We chose the incidence of endotracheal tube deformation as the primary outcome measure of this study. Our previous study found that the endotracheal tube had been deformed in 50 % of patients in which Tc-MEP monitoring was used. The high incidence of tube deformation confers our study with substantial statistical power. A stainless-steel-reinforced endotracheal tube is generally used for airway management when the patient is anesthetized in the prone position. It is resistant to torsion and kinking, but does not return to its original shape if it becomes occluded, and therefore may cause airway stenosis or obstruction. Our novel vinyl-silicone mouthpiece reduced the incidence of endotracheal tube damage from 50.0 % to 4.5 % during Tc-MEP monitoring, which we judge to be a statistically and clinically significant difference.

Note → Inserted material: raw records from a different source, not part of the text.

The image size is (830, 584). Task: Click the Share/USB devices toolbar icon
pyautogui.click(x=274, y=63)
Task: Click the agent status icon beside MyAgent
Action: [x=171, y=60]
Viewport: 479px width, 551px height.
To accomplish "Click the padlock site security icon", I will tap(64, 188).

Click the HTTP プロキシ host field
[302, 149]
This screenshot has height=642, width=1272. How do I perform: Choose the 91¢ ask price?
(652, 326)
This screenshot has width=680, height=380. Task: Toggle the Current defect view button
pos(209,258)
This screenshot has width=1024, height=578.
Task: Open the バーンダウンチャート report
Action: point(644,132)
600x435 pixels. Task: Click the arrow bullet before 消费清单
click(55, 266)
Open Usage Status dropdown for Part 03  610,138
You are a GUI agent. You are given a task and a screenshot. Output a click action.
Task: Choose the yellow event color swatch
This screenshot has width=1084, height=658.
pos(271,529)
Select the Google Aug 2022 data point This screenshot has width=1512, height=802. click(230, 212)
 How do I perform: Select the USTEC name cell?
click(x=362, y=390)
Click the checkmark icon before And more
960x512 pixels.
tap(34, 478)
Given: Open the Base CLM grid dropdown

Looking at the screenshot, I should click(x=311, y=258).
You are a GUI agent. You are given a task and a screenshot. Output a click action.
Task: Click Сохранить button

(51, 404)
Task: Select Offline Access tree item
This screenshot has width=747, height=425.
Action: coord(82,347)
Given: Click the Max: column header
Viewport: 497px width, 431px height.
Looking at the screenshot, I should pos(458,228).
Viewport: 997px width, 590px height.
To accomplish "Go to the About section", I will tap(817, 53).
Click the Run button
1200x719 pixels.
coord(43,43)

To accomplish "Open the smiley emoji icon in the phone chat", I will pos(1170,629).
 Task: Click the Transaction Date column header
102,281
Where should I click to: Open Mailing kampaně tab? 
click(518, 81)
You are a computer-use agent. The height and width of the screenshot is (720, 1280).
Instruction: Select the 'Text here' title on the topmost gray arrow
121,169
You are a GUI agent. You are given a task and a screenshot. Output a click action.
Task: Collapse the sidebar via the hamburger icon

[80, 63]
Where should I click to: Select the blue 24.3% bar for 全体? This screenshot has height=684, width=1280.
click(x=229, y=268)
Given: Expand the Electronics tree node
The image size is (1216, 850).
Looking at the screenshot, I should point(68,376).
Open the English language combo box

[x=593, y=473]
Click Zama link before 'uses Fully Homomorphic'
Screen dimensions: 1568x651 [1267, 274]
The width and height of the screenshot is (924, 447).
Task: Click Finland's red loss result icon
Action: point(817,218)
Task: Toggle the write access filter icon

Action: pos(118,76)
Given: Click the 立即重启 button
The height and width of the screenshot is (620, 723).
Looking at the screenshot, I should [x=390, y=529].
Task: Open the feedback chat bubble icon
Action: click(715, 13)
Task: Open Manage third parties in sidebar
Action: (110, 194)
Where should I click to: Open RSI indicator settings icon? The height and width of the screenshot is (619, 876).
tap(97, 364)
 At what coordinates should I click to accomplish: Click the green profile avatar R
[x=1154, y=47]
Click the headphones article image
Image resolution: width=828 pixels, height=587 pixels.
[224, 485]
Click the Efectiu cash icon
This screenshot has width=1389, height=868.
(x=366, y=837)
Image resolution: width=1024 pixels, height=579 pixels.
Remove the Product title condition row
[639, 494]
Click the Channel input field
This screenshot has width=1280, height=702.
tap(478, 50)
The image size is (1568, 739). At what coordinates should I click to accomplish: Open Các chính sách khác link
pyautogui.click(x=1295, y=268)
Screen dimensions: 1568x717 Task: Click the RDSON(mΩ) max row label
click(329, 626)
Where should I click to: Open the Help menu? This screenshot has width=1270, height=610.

Our novel mouthpiece showed some disadvantages. It requires the cooperation of dentist colleagues; a bespoke fitting requires their time and assistance, and consequently increases cost. All the mouthpieces used in this study were made by two dentists (T.K. and H.A.); the lack of complications with the mouthpieces used in this study may reflect their expertise—it might be more difficult to maintain the quality of the bespoke mouthpieces if they were in more widespread use and made by a larger number of dental practitioners. Our study also had some limitations. We used historic patients in which a gauze bite block had been used as a control group. Although this means that our study was not randomized, we believe it would have been unethical to undertake such a study prospectively, a decision justified by our findings. Nonetheless, as the protocol of our previous study did not include a detailed examination by a dentist, we cannot comment on the incidence of intraoral injuries in the historic controls, and thus cannot make a comparison with our novel mouthpiece. Nevertheless, we encountered no serious adverse events with the vinyl-silicone mouthpiece design.

Conclusions

A bespoke vinyl-silicone mouthpiece substantially reduced the incidence of damage to the orotracheal tube caused by intraoperative Tc-MEP monitoring during spine surgery.